## What you have to do:
Starting at the line that contains "Click the 日程 column header", set down each line exactly until the records end, keeping both ends and adding nothing.

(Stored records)
------------
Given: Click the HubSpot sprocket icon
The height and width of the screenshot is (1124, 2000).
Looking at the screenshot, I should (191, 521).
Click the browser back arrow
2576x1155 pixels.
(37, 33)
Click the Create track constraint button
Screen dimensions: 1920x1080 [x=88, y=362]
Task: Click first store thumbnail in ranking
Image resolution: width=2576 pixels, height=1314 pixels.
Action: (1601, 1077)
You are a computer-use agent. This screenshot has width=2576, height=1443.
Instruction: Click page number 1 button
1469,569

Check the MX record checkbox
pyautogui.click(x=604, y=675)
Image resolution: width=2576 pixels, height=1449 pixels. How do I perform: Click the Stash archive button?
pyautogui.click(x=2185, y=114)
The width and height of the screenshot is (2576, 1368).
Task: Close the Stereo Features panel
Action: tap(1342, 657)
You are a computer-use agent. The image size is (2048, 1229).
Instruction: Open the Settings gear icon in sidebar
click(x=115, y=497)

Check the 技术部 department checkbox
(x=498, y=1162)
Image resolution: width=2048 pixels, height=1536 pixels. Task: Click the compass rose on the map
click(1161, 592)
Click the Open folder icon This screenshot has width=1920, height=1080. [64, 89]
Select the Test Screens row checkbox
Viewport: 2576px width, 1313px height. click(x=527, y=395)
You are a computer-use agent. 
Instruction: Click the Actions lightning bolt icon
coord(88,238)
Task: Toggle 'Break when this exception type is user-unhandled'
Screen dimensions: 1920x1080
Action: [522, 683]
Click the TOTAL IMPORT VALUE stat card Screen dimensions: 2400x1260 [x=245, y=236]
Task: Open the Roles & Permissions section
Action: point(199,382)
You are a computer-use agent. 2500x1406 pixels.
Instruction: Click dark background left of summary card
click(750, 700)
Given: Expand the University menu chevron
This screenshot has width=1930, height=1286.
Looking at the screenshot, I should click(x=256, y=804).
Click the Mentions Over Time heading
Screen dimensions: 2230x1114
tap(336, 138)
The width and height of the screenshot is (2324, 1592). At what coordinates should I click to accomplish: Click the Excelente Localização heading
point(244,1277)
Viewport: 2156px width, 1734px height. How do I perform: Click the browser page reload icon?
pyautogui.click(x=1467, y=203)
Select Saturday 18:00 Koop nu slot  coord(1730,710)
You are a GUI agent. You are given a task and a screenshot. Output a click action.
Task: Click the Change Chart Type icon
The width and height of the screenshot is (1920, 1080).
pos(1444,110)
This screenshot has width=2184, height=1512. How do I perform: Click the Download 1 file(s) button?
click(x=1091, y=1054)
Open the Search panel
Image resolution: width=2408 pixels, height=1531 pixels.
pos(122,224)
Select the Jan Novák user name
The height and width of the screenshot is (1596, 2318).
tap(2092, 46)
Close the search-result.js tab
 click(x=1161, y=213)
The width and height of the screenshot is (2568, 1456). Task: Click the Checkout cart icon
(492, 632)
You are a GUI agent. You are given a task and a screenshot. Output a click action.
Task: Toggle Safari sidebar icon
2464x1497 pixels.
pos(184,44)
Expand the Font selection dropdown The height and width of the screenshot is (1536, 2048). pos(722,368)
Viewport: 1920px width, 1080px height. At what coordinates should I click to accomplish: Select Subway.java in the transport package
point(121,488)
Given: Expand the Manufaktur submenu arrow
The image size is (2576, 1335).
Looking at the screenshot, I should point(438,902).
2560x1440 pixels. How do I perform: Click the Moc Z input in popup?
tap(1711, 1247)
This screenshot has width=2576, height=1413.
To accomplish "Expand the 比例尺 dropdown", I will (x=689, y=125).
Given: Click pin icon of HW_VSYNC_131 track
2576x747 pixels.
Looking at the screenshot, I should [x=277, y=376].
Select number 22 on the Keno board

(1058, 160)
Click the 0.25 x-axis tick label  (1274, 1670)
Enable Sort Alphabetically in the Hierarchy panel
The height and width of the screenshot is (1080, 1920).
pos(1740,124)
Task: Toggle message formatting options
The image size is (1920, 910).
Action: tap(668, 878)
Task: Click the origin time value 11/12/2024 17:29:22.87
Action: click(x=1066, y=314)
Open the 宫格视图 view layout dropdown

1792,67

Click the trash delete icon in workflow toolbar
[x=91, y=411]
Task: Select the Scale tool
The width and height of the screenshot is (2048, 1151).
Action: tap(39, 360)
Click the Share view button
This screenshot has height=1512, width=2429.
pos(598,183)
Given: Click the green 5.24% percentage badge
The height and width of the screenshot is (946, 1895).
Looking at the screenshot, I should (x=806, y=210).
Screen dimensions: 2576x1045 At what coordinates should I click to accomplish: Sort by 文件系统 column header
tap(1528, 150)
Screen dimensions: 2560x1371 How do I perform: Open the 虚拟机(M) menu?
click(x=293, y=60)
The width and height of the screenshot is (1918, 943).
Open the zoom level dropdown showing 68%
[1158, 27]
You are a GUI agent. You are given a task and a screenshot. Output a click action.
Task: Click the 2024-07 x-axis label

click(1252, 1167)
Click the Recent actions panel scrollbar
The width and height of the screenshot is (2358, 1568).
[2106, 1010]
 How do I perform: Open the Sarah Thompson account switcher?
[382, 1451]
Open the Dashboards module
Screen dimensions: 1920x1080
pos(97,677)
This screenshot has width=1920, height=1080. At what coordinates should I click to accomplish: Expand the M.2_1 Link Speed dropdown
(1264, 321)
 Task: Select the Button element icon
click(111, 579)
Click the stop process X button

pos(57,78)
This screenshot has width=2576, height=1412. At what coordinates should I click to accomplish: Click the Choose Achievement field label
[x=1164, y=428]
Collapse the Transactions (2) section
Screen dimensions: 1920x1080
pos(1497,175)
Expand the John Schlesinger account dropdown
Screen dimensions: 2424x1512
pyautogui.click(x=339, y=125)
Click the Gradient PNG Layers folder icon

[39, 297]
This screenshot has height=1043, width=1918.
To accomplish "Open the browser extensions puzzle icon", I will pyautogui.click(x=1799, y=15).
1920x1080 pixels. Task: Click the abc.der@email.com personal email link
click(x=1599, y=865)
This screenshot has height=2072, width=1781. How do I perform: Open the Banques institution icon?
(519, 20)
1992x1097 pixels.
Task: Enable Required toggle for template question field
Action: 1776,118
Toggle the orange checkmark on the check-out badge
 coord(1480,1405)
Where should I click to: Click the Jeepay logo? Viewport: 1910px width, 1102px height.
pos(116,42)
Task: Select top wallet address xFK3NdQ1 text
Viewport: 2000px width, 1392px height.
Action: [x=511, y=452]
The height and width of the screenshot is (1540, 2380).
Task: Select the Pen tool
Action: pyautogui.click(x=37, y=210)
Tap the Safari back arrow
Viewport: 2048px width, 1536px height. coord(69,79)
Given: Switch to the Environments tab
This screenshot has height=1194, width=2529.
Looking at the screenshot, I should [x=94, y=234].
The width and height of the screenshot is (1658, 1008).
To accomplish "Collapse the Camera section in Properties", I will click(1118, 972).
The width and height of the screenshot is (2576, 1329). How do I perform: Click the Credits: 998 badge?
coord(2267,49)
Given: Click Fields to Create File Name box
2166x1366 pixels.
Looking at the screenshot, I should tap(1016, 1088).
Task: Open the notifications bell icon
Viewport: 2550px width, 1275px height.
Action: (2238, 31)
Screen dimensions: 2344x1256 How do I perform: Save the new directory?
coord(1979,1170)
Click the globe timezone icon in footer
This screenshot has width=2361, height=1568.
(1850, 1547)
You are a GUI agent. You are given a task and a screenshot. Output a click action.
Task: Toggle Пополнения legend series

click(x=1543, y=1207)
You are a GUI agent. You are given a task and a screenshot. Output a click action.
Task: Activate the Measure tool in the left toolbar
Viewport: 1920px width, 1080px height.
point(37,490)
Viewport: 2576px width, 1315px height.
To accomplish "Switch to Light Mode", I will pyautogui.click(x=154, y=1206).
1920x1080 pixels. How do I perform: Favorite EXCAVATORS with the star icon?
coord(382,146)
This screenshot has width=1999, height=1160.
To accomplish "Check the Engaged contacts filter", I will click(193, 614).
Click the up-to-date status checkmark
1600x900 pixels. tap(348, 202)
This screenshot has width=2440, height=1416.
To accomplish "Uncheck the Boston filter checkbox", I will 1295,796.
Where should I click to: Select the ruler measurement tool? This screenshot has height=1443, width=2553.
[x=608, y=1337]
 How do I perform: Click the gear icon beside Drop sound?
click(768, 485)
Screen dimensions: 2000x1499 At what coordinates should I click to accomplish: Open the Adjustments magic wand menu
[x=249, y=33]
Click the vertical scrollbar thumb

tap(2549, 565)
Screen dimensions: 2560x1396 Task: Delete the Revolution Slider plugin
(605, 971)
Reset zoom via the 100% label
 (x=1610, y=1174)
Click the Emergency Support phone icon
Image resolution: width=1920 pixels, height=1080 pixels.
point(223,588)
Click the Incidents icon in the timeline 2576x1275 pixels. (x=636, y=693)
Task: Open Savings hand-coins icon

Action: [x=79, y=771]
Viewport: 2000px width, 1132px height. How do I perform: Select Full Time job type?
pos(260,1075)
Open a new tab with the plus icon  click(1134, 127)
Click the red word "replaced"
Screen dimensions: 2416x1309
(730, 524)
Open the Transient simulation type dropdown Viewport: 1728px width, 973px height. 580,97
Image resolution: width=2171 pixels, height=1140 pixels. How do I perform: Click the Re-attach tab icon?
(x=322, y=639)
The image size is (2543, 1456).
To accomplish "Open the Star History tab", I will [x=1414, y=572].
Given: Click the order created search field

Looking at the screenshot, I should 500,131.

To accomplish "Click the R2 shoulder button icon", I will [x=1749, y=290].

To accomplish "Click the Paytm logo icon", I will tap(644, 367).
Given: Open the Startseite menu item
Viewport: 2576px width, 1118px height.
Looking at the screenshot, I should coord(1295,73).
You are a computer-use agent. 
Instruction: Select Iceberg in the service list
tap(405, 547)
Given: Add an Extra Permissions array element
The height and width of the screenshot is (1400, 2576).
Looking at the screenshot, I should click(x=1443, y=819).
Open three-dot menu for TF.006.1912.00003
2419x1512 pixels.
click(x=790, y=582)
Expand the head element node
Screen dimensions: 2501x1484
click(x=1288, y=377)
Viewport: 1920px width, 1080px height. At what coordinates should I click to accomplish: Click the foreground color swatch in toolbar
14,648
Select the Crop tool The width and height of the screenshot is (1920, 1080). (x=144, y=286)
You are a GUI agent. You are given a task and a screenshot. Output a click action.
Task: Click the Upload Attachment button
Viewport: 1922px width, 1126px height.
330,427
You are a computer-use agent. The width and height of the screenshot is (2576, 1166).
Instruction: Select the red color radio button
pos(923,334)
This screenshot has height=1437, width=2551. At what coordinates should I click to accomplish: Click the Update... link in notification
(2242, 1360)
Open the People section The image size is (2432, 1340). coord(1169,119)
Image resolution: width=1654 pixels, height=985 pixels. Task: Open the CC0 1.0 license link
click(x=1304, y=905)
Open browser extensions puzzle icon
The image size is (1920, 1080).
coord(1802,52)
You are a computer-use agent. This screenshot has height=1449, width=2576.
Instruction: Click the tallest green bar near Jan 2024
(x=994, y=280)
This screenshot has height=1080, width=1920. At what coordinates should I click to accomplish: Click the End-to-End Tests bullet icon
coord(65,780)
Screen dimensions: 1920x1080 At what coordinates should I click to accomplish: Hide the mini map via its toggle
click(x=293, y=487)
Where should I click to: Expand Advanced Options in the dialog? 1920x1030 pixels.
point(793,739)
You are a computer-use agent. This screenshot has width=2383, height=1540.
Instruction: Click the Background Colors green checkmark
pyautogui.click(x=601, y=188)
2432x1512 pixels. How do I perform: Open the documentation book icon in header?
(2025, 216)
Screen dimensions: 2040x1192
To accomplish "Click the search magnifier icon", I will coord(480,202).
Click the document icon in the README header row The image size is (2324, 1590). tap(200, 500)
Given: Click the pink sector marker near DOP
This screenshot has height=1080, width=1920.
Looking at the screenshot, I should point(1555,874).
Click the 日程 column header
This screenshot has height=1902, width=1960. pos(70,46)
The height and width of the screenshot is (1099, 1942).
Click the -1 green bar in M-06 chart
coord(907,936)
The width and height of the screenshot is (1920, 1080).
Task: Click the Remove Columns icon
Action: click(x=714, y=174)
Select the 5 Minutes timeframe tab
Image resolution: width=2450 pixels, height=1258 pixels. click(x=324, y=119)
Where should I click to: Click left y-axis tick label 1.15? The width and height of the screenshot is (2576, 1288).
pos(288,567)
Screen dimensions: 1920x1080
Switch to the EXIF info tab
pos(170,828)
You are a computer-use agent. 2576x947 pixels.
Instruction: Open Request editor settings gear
------------
## Task response:
Click the 日程 column header
This screenshot has height=1902, width=1960. pos(70,46)
The height and width of the screenshot is (1099, 1942).
Click the -1 green bar in M-06 chart
coord(907,936)
The width and height of the screenshot is (1920, 1080).
Task: Click the Remove Columns icon
Action: click(x=714, y=174)
Select the 5 Minutes timeframe tab
Image resolution: width=2450 pixels, height=1258 pixels. click(x=324, y=119)
Where should I click to: Click left y-axis tick label 1.15? The width and height of the screenshot is (2576, 1288).
pos(288,567)
Screen dimensions: 1920x1080
Switch to the EXIF info tab
pos(170,828)
You are a computer-use agent. 2576x947 pixels.
Instruction: Open Request editor settings gear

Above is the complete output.